### Task
Repeat exactly, and only, the lines of the entries below from the one with "Open the blue Inspector info icon" through the one with "Given: Select the", both ends included.

Saved entries:
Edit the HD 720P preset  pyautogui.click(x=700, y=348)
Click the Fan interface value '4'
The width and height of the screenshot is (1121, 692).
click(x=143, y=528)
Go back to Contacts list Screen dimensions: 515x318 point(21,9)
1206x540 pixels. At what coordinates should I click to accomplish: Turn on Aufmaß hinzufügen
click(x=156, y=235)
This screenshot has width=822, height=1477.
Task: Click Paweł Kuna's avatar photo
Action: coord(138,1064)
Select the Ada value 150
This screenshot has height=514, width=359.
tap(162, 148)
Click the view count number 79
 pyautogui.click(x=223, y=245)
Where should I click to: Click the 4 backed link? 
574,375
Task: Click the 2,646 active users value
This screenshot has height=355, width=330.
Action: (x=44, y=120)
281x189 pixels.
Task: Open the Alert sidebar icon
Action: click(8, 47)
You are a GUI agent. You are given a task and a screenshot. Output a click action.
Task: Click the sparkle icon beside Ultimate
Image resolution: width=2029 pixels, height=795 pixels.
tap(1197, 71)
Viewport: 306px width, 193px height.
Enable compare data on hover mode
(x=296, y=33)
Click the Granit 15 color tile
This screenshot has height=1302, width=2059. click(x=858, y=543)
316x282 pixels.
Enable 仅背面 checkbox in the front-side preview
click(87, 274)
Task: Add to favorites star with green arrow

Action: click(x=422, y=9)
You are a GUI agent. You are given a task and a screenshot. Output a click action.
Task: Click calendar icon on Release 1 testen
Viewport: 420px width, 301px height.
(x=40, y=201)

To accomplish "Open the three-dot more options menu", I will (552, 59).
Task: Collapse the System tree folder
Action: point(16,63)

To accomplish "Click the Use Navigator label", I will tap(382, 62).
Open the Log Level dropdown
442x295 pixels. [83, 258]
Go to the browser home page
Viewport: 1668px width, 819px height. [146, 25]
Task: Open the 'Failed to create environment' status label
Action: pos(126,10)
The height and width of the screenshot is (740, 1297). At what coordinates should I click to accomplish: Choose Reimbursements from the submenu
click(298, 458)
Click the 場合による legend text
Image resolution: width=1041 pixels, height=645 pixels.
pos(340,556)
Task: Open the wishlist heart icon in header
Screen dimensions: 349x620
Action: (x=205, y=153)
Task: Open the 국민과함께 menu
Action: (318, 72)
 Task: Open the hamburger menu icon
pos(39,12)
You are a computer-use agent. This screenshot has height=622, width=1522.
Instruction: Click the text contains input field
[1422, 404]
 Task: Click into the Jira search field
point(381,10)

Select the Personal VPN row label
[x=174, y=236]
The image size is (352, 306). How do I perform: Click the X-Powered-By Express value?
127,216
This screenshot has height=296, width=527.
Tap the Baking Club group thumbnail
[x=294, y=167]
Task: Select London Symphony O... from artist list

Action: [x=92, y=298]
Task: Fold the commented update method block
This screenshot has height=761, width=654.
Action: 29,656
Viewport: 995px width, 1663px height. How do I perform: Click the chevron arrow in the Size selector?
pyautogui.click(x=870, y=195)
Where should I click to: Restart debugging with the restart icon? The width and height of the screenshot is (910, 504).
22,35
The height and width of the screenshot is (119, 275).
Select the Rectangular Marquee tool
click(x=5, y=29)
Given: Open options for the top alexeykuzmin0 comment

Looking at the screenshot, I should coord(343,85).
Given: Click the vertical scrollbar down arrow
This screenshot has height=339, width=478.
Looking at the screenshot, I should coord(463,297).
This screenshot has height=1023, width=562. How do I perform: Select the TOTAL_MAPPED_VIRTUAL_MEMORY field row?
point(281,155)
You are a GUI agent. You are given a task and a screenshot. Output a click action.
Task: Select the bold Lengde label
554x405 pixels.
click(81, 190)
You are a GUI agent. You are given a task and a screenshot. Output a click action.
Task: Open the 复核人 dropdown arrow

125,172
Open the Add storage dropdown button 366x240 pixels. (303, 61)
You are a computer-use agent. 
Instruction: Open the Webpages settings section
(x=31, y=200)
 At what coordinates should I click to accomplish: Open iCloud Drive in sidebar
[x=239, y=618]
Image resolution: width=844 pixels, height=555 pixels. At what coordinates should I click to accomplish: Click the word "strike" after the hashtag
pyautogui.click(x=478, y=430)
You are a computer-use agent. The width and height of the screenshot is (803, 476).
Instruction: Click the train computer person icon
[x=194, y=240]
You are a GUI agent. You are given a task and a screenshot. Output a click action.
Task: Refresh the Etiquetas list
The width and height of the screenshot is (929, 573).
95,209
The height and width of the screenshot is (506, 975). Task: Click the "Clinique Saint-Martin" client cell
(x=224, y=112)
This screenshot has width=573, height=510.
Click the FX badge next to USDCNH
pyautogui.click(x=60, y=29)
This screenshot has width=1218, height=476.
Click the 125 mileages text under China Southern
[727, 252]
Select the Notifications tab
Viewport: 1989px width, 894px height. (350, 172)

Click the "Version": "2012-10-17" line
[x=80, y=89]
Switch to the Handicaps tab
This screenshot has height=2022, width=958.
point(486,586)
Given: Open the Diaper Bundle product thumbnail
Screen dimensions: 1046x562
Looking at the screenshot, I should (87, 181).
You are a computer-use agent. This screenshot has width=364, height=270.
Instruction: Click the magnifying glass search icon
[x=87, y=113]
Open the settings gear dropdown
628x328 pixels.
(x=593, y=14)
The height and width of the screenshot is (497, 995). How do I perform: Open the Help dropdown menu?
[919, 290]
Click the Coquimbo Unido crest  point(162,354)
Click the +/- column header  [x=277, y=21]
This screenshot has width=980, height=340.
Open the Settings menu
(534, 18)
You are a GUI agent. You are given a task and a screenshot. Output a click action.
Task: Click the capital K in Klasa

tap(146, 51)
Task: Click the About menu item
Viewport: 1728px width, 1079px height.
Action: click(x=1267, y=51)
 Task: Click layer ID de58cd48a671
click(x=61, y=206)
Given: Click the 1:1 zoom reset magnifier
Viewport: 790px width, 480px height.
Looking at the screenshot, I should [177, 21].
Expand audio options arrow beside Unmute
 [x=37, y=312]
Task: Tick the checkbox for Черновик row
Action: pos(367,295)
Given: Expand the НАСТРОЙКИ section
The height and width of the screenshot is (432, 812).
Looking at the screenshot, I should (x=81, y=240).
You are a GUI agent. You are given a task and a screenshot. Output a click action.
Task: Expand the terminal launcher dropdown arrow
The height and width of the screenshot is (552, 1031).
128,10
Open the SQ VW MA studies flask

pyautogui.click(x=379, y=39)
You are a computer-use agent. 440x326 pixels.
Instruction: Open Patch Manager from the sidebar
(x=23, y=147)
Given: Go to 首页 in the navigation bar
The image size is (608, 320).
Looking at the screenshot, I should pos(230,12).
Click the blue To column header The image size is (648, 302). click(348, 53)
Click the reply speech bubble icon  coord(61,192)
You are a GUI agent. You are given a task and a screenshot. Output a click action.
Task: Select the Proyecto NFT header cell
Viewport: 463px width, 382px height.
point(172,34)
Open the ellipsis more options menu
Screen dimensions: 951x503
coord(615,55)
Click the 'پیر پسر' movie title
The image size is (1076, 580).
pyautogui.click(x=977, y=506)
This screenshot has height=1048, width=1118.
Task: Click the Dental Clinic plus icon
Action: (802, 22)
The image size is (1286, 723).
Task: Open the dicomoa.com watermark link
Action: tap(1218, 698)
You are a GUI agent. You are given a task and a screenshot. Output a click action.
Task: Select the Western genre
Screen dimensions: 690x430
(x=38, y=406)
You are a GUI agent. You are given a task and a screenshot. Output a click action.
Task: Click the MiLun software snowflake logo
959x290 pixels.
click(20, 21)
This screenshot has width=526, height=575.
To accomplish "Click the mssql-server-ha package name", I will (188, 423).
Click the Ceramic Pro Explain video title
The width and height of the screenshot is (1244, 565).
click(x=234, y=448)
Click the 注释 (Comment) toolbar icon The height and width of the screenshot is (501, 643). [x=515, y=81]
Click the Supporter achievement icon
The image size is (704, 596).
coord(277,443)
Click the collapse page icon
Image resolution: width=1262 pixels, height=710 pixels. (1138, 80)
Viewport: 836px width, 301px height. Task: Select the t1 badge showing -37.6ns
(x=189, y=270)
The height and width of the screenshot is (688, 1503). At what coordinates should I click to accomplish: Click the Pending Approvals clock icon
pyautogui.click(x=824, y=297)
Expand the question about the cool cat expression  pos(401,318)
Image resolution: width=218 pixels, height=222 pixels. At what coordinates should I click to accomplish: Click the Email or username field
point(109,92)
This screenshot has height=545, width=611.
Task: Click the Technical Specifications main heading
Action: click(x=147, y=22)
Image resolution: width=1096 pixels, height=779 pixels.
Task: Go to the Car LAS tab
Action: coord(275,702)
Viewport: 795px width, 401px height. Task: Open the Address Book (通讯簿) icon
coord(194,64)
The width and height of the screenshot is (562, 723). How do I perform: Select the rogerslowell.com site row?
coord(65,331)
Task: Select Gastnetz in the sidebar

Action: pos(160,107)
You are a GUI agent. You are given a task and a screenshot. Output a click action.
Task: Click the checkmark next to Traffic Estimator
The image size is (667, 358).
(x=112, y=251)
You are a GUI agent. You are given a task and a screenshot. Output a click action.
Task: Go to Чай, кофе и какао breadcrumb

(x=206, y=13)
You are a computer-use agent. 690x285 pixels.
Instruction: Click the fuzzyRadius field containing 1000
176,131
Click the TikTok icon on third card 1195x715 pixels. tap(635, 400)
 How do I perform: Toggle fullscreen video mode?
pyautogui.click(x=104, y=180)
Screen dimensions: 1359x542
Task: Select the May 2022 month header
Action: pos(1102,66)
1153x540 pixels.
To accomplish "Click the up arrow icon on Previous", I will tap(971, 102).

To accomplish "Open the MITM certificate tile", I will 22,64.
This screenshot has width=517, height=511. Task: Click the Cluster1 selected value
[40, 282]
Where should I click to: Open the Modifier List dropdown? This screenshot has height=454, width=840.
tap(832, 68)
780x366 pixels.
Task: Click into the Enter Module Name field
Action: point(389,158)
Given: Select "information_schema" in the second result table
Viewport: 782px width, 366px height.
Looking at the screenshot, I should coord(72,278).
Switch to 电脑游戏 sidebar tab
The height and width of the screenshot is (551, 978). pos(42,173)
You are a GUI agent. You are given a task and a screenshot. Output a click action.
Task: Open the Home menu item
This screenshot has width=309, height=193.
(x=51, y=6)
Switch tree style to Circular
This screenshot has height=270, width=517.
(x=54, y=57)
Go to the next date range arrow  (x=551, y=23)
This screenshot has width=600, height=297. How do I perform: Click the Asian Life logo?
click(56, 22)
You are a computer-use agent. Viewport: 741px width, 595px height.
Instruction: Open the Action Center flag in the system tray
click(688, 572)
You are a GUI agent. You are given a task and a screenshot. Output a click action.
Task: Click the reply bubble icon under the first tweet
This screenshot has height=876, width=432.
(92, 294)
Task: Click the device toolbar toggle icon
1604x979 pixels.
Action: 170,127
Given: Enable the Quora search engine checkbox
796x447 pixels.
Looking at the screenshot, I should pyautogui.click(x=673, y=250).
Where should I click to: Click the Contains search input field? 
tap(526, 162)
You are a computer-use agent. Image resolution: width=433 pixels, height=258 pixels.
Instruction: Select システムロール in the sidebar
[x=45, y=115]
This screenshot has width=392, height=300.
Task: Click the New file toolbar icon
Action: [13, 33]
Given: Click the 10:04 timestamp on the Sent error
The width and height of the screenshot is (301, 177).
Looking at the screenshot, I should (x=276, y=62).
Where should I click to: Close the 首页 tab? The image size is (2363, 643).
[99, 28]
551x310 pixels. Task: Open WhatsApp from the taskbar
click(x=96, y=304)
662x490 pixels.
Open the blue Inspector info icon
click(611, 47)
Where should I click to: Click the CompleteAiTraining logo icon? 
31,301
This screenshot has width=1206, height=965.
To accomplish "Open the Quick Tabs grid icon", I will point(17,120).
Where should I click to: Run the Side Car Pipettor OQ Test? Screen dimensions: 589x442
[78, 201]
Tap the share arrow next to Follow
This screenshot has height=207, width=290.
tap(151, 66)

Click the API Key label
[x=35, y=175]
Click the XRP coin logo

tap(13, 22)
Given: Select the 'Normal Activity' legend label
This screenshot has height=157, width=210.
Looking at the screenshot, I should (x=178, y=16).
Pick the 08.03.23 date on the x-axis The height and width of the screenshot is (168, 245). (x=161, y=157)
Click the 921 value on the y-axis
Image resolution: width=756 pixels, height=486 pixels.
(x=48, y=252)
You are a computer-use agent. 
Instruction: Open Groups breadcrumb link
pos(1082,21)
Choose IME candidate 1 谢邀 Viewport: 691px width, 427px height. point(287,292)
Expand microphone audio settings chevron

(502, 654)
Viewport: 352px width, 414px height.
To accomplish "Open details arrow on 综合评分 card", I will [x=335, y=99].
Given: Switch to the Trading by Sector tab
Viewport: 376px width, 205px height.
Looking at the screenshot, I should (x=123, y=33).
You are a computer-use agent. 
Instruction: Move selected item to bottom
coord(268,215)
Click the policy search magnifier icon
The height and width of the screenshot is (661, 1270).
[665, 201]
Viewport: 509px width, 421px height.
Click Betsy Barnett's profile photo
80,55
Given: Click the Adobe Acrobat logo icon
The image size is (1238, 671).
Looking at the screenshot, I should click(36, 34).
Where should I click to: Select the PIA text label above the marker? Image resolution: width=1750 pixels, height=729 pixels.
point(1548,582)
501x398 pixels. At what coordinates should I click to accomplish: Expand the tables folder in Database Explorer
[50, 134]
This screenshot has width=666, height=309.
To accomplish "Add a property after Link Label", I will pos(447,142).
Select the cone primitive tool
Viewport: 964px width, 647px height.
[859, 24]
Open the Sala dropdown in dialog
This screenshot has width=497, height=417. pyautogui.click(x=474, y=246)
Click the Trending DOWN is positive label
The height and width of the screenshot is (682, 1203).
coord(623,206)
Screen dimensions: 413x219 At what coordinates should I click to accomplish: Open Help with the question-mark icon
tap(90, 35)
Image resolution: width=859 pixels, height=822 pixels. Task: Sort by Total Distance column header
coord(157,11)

### Finished exercise
Open the blue Inspector info icon
click(611, 47)
Where should I click to: Click the CompleteAiTraining logo icon? 
31,301
This screenshot has width=1206, height=965.
To accomplish "Open the Quick Tabs grid icon", I will point(17,120).
Where should I click to: Run the Side Car Pipettor OQ Test? Screen dimensions: 589x442
[78, 201]
Tap the share arrow next to Follow
This screenshot has height=207, width=290.
tap(151, 66)

Click the API Key label
[x=35, y=175]
Click the XRP coin logo

tap(13, 22)
Given: Select the 'Normal Activity' legend label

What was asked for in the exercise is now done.